Y hemos de debatir las cuestiones de por qué las clases dirigentes que impulsaron la independencia respecto a España fueron incapaces de acordar mecanismos de unión y colaboración y, en cambio, impulsaron diferencias, enfrentamientos, fronteras, separaciones; por qué en la América hispana se construyeron multitud de estados a veces enfrentados entre si y no grandes bloques territoriales como en Brasil, por qué quienes vivían en un Nuevo Mundo no fueron capaces de construirlo unido y prefirieron vivir en mundos más reducidos y airadamente enfrentados entre sí.
Todo ello para imaginar formas nuevas de colaboración supranacional, de profundización de la democracia representativa y la puesta en marcha de mecanismos de participación cada vez más eficaces.
La fuerza de las Constituciones del siglo XIX
Con la implantación del régimen liberal se abrió un camino que puede conducir a cotas mayores de democracia, libertad, justicia e igualdad.
Sin duda, podían esgrimirse precedentes de pactos y acuerdos políticos antes de la creación de los Estados liberales. En los debates que tuvieron lugar para la redacción de la Constitución de Cádiz se esgrimieron argumentos que parcialmente habían aparecido ya en el siglo XVIII, pero que entonces adquirieron otro carácter y significado. Así se percibe cuando en el “Discurso preliminar leído en las Cortes al presentar la Comisión de Constitución el proyecto de ella” -y seguramente, en una actitud que pretendía enlazar con la tradición y anticiparse a las críticas de estar imitando a los revolucionarios franceses- se presentaron los precedentes que podían esgrimirse para la redacción, y se aludió a las diferentes tradiciones de los territorios de la monarquía, desde Castilla a Aragón y Navarra, y los límites a la autoridad real que existían en ellos. Según los constitucionalistas, se había olvidado “el gusto y afición hacia nuestras antiguas instituciones comprendidas en cuerpos de la jurisprudencia española”. Por esa razón, la convocatoria de Cortes –de antigua tradición, pero que no se reunían en el siglo XVIII- se consideró que era el medio para la regeneración del país.
En una exégesis histórica oportunista de los antiguos códigos, podían interpretar que la soberanía de la Nación era reconocida ya en ellos. Haciendo una lectura del Fuero Juzgo, el código elaborado en 1241 por Fernando III de Castilla, como traducción del Liber Iudiciorum de época visigótica (Código de Recesvinto, año 654), podía afirmarse que “la soberanía de la Nación está reconocida y proclamada de modo auténtico y solemne en las leyes fundamentales de este código”. Según esa interpretación del texto visigótico y medieval, en él se señalaba de forma clara que “el Rey debe tener los derechos con su pueblo; mandan expresamente que las leyes se hagan por los que representan a la Nación, juntamente con el Rey; que el Monarca y todos los súbditos, sin distinción de clase o dignidad, guarden las leyes”[21].

▶ [Líneas de datos]:

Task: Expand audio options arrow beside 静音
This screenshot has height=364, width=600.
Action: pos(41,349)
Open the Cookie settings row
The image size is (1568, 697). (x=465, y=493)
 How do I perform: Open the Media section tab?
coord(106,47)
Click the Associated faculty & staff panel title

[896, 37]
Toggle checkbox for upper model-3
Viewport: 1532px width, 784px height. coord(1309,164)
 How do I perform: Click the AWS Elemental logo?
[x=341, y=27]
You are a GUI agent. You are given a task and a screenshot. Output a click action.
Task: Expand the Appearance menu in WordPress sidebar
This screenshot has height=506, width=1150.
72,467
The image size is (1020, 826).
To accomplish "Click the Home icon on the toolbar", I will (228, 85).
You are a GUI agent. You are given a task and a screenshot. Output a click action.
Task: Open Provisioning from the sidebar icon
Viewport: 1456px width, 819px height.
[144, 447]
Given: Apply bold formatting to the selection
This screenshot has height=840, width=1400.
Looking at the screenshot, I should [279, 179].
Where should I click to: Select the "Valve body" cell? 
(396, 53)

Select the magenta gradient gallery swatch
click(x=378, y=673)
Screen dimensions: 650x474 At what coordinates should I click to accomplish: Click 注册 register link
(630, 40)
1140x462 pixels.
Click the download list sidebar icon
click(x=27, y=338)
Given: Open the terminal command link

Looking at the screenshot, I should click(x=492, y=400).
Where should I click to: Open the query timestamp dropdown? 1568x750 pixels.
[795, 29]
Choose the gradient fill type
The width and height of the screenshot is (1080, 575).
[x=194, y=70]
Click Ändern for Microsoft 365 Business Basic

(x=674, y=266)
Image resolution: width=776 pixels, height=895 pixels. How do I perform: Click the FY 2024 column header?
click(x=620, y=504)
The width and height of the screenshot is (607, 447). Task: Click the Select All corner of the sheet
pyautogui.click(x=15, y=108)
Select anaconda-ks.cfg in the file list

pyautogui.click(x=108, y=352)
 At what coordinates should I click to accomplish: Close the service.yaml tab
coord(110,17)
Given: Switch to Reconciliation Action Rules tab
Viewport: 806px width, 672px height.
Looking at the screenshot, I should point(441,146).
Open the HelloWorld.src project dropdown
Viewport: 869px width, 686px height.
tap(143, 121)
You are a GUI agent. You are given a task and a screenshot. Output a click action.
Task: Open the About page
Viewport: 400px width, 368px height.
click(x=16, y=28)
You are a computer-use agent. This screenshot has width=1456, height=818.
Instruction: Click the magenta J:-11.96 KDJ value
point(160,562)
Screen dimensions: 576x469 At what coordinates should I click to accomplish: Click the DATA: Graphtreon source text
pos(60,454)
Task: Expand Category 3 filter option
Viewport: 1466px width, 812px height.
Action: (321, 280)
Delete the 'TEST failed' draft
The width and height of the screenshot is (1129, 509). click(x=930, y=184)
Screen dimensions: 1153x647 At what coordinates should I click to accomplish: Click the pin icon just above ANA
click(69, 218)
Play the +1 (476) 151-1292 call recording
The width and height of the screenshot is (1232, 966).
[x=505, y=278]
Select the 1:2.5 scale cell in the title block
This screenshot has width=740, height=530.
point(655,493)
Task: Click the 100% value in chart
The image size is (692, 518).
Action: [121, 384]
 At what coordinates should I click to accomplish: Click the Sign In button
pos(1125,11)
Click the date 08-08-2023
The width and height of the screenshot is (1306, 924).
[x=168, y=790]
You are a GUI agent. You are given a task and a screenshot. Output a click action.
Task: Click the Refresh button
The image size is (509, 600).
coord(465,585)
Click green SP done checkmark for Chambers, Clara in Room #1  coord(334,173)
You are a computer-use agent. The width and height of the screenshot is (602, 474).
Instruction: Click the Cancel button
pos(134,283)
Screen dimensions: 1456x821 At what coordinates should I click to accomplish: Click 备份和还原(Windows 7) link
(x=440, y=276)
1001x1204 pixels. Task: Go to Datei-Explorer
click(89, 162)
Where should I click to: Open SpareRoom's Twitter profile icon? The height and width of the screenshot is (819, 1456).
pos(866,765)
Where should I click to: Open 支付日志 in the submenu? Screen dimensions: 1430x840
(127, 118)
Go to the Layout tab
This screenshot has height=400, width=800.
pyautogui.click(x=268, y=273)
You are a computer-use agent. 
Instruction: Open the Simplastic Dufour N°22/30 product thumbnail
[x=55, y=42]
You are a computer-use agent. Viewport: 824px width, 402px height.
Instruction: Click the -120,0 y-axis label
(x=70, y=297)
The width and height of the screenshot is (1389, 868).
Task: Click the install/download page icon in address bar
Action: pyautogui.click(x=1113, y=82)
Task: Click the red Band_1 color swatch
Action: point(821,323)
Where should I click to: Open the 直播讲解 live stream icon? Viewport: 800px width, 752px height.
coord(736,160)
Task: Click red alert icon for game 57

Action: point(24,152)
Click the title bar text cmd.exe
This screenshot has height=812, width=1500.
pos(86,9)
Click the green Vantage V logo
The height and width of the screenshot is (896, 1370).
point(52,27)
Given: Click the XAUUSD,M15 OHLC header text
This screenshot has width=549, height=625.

▶ [Ejercicios propuestos]:
- A) En el texto sobre las Constituciones del siglo XIX, ¿cuáles son todas las cotas a las que, según se afirma, puede conducir el camino abierto con la implantación del régimen liberal?
- B) Reproduce el fragmento del texto sobre las Constituciones del siglo XIX que va desde "Todo ello para" hasta "vez más eficaces.".
- C) Continúa el texto sobre las Constituciones del siglo XIX desde el punto en que termina.
Estas líneas proceden de una fuente distinta.

▶ [Soluciones del ejercicio]:
- A) Democracia, libertad, justicia e igualdad.

- B)
Todo ello para imaginar formas nuevas de colaboración supranacional, de profundización de la democracia representativa y la puesta en marcha de mecanismos de participación cada vez más eficaces.

- C)
Es cierto que en esos antiguos códigos el mismo rey quedaba sometido al derecho promulgado, porque -como se dice en el título primero del Fuero Juzgo- “faciendo derecho el rey, debe aver nomne de rey; et faciendo torto pierde nomne de rey”[22]. Pero, a pesar de ello, eran lecturas sesgadas. Porque hay una diferencia fundamental entre los códigos otorgados por el poder, que existen ya desde la Antigüedad, y los que son resultados de la soberanía popular.
Dotarse de una Constitución que estableciera las reglas de la política fue un paso decisivo del siglo XVIII. Tres Constituciones tuvieron, en este sentido, una gran importancia: la de EEUU de 1787, la Constitución francesa de 1791 (que incorporó la Declaración de los Derechos del Hombre de 1789), y la Constitución española de 1812.
En España la convocatoria en 1810 de Cortes generales y extraordinarias fue un suceso singular. No se trataba ya de un simple órgano consultivo, como lo eran antes las Cortes, sino expresión de la nación soberana, y que iba a crear a través de sus representantes una constitución política para la Monarquía. Las Cortes eran las que elaboraban las leyes, y por tanto la sociedad autorregulaba los derechos de los individuos.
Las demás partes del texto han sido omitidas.